İşte hayatın en güzel evleri sokaklarda geçiyor. Kimi sokakları oyun oynamak için kullanıyor, kimi sokakları mendil satmak için. Ama neticede ikisi de çocuk değil mi?

Asıl burada anlatmak istediğim ne biliyor musunuz? O çocukların hayatın en güzel evrelerini yaşayamadığı. Ama nedense hep yüzlerinde bir masumiyet, bir gülümseme. Öyle gülümserler ki insanın içi ısınır. Belki de o gülümsemesi içinde kalan son kırıntı…

Ne yapıp edip o çocukların içinde kalan son kırıntı gülüşlerini kurtarmak mümkün mü bilmiyorum ama ben en azından şahsım olarak elimden geleni yapıyorum, belki de yaptığımı düşünüyorum.

Bir hafta önce akşamın karanlığı çökmüş en işlet caddelerden birinde betonda oturan 5-6 yaşlarında minik bir beden. Yanından geçtim başını kaldırdı ve bana baktı o masum bakışlarıyla. İleriye giden ayaklarım gidemez oldu yanına yaklaştım ‘ver bakalım bir mendil’ dedim. Hı bu arada kiminiz burada bana kızacaksınız. ‘Ya alıyorsun onları daha çok bu tür şeylere teşvik ediyorsun’ diyeceksiniz. Ama inanın o mendili ben almadım o çocuğun masum bakışları aldırdı.

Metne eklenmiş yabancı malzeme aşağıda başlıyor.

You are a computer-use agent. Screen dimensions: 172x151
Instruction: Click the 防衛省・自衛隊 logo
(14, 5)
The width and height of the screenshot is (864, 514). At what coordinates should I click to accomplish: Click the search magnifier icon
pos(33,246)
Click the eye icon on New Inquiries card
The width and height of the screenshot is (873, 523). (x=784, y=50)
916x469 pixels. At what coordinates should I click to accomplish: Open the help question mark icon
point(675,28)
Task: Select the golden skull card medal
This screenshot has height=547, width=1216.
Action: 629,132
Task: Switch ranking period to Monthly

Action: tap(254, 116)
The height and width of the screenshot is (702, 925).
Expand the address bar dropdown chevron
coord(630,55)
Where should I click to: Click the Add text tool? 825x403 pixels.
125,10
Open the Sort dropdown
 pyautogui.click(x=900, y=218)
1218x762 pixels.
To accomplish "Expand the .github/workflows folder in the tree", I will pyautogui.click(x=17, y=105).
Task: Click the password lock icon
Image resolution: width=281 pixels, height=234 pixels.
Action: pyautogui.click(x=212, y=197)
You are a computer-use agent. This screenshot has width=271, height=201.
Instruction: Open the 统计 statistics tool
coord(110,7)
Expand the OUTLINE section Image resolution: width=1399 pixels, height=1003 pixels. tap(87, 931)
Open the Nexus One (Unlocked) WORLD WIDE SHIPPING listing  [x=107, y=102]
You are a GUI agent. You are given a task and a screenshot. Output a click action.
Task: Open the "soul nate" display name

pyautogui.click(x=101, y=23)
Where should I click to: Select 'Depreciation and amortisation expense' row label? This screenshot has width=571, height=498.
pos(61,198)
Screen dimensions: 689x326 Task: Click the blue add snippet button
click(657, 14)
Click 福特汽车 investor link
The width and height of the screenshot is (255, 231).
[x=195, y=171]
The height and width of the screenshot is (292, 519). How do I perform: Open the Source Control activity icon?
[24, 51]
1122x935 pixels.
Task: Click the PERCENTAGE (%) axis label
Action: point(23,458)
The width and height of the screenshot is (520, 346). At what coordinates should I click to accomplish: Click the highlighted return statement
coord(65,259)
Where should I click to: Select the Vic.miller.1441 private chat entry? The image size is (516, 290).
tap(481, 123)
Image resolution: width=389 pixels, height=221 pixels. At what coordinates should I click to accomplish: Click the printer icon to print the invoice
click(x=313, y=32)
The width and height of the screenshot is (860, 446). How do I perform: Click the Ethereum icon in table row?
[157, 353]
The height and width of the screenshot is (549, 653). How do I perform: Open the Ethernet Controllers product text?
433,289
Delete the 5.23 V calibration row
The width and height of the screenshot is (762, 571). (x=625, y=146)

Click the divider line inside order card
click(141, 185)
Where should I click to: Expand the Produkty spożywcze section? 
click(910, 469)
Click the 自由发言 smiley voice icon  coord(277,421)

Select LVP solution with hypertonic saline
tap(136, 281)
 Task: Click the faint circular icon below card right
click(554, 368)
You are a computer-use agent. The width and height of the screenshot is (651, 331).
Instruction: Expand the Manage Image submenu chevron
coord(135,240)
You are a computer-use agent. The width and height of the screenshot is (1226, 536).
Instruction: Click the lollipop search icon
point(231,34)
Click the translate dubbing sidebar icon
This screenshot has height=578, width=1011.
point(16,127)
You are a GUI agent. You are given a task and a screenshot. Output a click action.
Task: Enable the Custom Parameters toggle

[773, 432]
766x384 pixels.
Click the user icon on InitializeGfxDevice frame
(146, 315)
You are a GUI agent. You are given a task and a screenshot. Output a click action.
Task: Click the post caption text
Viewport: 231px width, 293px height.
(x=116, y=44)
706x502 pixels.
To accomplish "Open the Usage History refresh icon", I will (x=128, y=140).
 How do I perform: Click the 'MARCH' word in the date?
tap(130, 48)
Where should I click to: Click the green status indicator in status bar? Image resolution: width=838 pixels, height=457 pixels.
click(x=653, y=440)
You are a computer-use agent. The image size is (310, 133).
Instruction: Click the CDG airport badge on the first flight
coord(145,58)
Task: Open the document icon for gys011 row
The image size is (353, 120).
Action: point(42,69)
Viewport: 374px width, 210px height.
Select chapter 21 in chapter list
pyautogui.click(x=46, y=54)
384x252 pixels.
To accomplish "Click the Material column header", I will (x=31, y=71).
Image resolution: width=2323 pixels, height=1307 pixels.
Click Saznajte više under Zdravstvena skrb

Her neyse konuşmak istedim ama konuşmak istemediği ve çekindiği apaçık ortadaydı. İlerledim tekrar baktım kalan mendilleri sayıyordu. Elini çenesinin altına koyup düşünmeye başladı. Belki de ‘eve gitmeme az kaldı’ diye düşünüyordu.

Polisi aradım ve durumu anlattım, telefona çıkan polis memuru adres istedi ve hemen bir ekip göndereceklerini söyledi. Yaptığım doğrumu bilmiyorum ama yapacak tek bir şey geliyordu elimden, o da polisi aramaktı. Belki de polisi görünce nasıl korktu, o bana bakan masum bakışların yerini korku dolu bakışlar aldı.

Diyeceğim o ki o çocuklar için bir şeyler yapılmalı. Evet memlekette birçok dert ettiğimiz konu var ama bu memlekette en üst makamların konuşmadığı tek dert titreyen minik eller oldu. En derin yara minik elleri ısıtamamak. Dilerim bir gün hiç titreyen o minik ellere rastlamayız.

Bu çocukları hayata kazandırmak lazım, çocukluk anıları bitmeden!